*The input*:
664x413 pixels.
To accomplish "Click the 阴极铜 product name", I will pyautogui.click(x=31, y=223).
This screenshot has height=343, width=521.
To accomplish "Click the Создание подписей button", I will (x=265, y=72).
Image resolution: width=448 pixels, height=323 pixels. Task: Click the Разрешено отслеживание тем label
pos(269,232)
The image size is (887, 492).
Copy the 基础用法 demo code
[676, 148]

...

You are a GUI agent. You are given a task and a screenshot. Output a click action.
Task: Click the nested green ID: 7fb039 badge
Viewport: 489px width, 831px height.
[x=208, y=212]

*What needs to be done*: Could you turn the item lines that begin at the line with "664x413 pixels." and stop after the line with "will (x=265, y=72)." into a JSON list of strings, one string per line, with any blank lines left out?

*Full answer*:
[
  "664x413 pixels.",
  "To accomplish \"Click the 阴极铜 product name\", I will pyautogui.click(x=31, y=223).",
  "This screenshot has height=343, width=521.",
  "To accomplish \"Click the Создание подписей button\", I will (x=265, y=72)."
]